Дома встречали родители.
– Ну, как прошло? Покажи, что нарисовал.
– Да я так, тренировался.
– Ну, тебе понравилось, дети хорошие?
– Хорошие… , – если сейчас скажу, что больше туда не пойду, родители расстроятся. Могут и в угол загнать, – через неделю едем на пленер, пейзажи рисовать…
– Ого, – с уважением сказал папа, – быстрый прогресс! Пейзаж, это хорошо! Я любил рисовать пейзажи.
Раньше, в большой комнате висел пейзаж в раме. Папа нарисовал его цветными карандашами. Сначала, я не знал, что его нарисовал папа. А когда бабушка сказала, долго не мог поверить, что это цветные карандаши, и обыкновенная бумага. Осень, и какая-то убегающая вдаль тропинка, всё было ярким, объёмным. Потом, пейзаж куда-то со стены исчез…

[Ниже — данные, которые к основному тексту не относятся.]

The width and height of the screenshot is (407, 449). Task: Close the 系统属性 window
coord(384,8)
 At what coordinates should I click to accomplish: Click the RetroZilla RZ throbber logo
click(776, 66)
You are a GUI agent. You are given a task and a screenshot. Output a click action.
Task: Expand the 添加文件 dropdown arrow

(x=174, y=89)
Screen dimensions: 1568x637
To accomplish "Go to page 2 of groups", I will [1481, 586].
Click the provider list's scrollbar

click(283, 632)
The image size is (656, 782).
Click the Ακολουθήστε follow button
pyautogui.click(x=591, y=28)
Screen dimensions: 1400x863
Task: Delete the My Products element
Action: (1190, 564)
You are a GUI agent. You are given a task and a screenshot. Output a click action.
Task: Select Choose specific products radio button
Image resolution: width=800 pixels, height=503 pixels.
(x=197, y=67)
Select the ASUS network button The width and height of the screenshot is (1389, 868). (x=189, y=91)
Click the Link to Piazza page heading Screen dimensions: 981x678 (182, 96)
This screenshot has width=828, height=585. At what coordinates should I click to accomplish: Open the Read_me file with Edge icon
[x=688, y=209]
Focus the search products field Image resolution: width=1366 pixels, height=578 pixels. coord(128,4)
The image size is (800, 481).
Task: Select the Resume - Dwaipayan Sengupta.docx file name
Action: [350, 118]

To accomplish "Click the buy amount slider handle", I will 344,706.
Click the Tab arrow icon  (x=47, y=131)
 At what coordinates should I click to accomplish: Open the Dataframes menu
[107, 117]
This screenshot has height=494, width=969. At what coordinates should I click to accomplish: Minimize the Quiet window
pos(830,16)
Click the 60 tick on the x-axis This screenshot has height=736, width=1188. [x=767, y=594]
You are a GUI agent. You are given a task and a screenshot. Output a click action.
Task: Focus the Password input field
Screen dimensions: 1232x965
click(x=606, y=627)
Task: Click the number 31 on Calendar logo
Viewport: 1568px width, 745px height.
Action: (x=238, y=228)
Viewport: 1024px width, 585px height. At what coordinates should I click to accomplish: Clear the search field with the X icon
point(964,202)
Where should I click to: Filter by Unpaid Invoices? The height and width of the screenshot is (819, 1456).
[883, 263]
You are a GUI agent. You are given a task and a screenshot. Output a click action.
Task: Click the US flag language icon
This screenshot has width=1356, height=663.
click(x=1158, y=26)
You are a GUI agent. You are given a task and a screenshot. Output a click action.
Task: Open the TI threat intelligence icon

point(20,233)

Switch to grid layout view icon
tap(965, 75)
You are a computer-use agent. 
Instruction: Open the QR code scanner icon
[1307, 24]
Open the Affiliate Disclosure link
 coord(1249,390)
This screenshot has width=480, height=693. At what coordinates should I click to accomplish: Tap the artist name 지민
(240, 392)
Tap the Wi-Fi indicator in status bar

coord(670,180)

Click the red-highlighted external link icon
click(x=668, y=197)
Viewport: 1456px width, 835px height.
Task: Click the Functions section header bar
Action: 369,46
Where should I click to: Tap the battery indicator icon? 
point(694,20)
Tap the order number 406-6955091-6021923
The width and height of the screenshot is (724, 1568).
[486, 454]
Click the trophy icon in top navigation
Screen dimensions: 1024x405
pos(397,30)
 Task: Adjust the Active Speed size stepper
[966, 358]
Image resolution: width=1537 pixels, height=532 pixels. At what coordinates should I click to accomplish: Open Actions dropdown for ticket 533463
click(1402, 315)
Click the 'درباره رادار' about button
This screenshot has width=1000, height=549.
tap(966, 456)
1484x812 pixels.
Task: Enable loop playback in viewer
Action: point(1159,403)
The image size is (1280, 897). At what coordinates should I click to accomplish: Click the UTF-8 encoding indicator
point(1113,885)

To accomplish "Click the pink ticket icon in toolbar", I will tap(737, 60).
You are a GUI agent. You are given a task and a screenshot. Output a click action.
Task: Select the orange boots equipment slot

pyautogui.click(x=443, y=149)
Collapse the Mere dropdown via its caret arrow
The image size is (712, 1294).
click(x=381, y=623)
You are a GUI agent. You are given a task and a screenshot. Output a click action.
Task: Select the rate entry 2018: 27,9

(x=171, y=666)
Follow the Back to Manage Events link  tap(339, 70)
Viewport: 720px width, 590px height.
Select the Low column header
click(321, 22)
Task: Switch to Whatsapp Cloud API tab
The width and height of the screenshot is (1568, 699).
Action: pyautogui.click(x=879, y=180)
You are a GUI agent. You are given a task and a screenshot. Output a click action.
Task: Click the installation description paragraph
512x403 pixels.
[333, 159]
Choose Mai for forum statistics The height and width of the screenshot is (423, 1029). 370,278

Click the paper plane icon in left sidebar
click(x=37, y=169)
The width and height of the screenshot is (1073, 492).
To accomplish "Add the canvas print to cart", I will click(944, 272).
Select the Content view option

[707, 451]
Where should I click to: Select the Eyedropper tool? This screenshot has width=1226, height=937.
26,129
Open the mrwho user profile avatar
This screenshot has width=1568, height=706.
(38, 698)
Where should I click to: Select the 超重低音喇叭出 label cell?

Ну вот, я опять наболтал, придётся теперь, рисовать пейзаж. До места нужно было добираться трамваем, до конечной, там кончался город и начиналось «абы што», как объяснила мама.
– Улица такая, что ли? – не понял я.
– Нет. Ну, ни то ни сё, увидишь.
– Абы што? Ни то ни сё? Это что? – не понял я.
– Ой, до чего же с тобой трудно. Отец, объясни ему, я уже не могу.
– А ты не учи его дурацким, деревенским словам. Он и так косноязычий, абы што. – отозвался папа, – абы што, так говорят бабки в деревне, когда им что-то не нравится. Забудь, это слово!
Зачем же рисовать, абы што? Лошадь, и то лучше, – подумал я. Ещё ехать куда-то.
– Опять опоздал, – заслуженный тоскливо смотрел на меня, а я на него, – а этюдник твой, где?
Этюдник, это такая коробка, деревянная, со всякими красками, и на ножках. Вся группа пришла с такими.
– У меня такого нету…
– А что у тебя есть? – заслуженный смотрел на меня, как лимон съел.
– Я забыл…, взять… – мне стало стыдно, поэтому я соврал.
– Эх, ты. Ладно, – заслуженный терял ко мне интерес. Подумав, вытащил из огромной папки большой лист толстой бумаги, и дал мне. Потом опять подумал, снова проглотил лимон, и достал карандаш, – знаешь, что рисовать? Вон, видишь? У тебя ещё полчаса есть. Вовремя надо приходить!